RFA Thanks Governors’ Biofuels Coalition for Renewable Fuels Aid PushThu, 28 May 2020 12:52:53 CDT
The Renewable Fuels Association today thanked the Governors’ Biofuels Coalition, led by South Dakota Governor Kristi Noem and Minnesota Governor Tim Walz, for sending a letter to Senate and House leadership urging them to make sure emergency relief for the renewable fuels industry is included in the next COVID-19 stimulus package.
In their letter, the governors express support for two recently introduced legislative proposals that would provide crucial relief and assistance to renewable fuel producers hit hard by the impacts of COVID-19. Specifically, the governors encourage House and Senate leadership to support inclusion of the Renewable Fuel Feedstock Reimbursement Act of 2020 (introduced last week by Sens. Chuck Grassley and Amy Klobuchar) or the Renewable Fuel Reimbursement Program provision in the House-passed HEROES Act. “These initiatives provide responsible and much needed economic relief to the states’ biofuel producers,” the governors write. “These proposals will allow important agricultural processing facilities to retain their employees, resume production when warranted by market and health conditions, and support farmers by increasing commodity demand.”
“We appreciate the efforts of Govs. Noem and Walz on behalf of an industry that helps fuel the rural economy in South Dakota, Minnesota, and other states across the nation,” said RFA President and CEO Geoff Cooper. “These governors have seen first-hand how important ethanol and other renewable fuels are to their states, and they have witnessed the devastating impact the pandemic has had on ethanol plants and the communities they serve. We agree with the governors on the vital importance of ensuring Congress acts quickly to provide assistance to these businesses and the 350,000 men and women whose jobs are supported by the ethanol industry.” Currently, Cooper noted, fewer than 70 of 204 ethanol plants in the country are operating at full capacity, with nearly 60 facilities fully idled and capacity utilization at less than 60 percent.

**WHAT YOU WILL DO:**
a) Shorten the paragraph of the press release that begins "In their letter, the governors express support" into a brief bulleted list that keeps its main facts.
b) According to the press release, how many of the country's 204 ethanol plants are running at full capacity?
c) Quote from the press release everything from "RFA Thanks Governors’" down to "COVID-19 stimulus package.".

**DATA SECTION:**
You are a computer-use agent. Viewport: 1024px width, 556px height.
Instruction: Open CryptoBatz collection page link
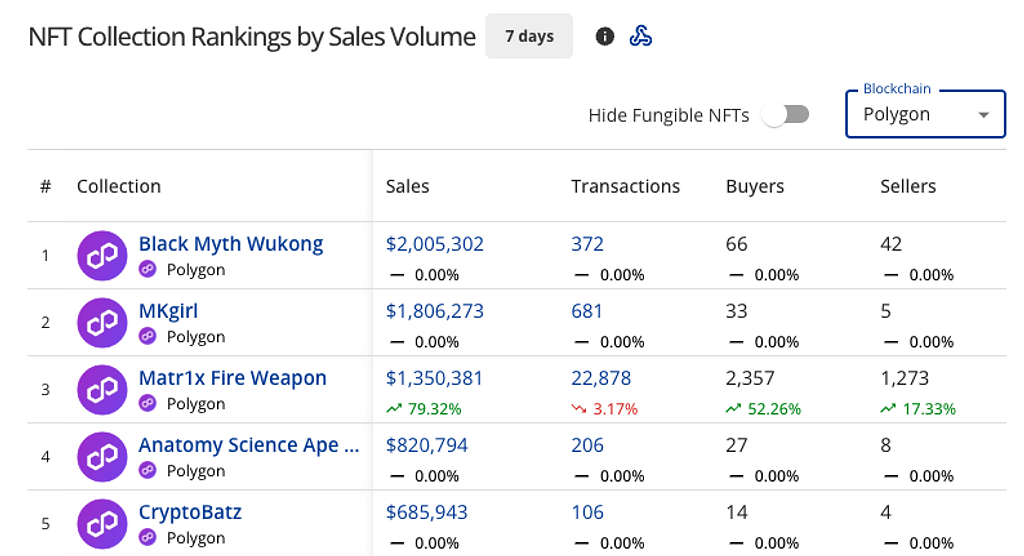tap(190, 512)
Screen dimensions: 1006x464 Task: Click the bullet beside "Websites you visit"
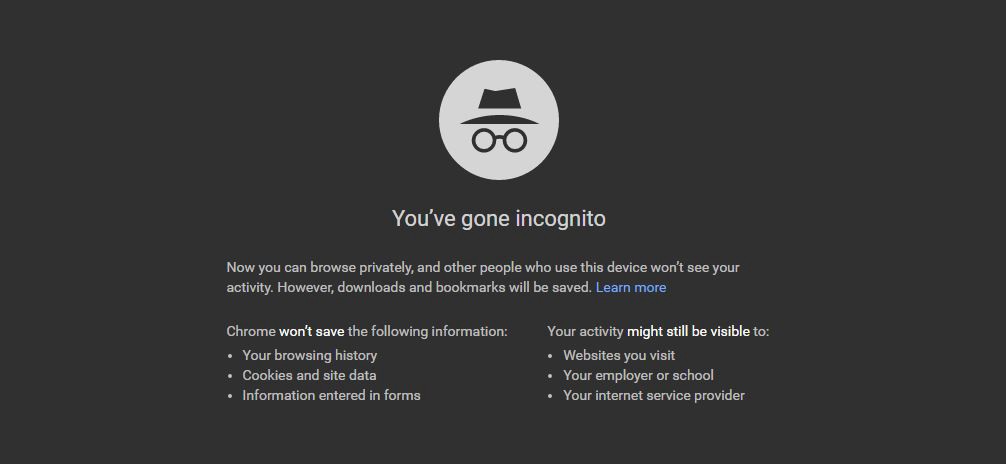(x=551, y=356)
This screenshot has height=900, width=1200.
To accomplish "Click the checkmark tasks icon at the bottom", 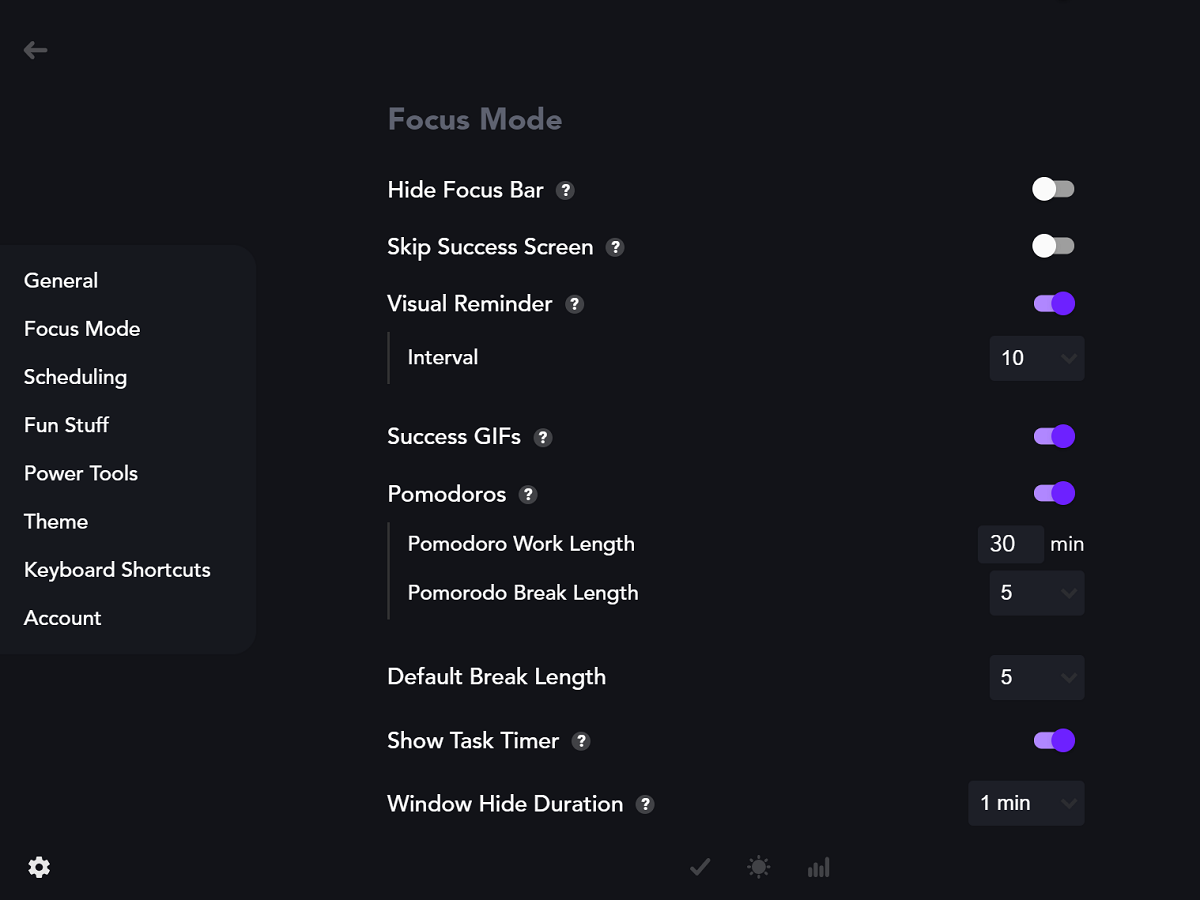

**ANSWERS PER TASK:**
a)
- The governors back two new proposals to aid renewable fuel producers hurt by COVID-19.
- They urge House and Senate leaders to include one of them in the next stimulus package:
  - the Renewable Fuel Feedstock Reimbursement Act of 2020, introduced by Sens. Chuck Grassley and Amy Klobuchar
  - the Renewable Fuel Reimbursement Program provision in the House-passed HEROES Act
- The governors call these much-needed economic relief for their states' biofuel producers.
- They say the aid would help plants keep employees, restart production when conditions allow, and support farmers by raising commodity demand.

b) Fewer than 70 of the 204 plants.

c)
RFA Thanks Governors’ Biofuels Coalition for Renewable Fuels Aid PushThu, 28 May 2020 12:52:53 CDT
The Renewable Fuels Association today thanked the Governors’ Biofuels Coalition, led by South Dakota Governor Kristi Noem and Minnesota Governor Tim Walz, for sending a letter to Senate and House leadership urging them to make sure emergency relief for the renewable fuels industry is included in the next COVID-19 stimulus package.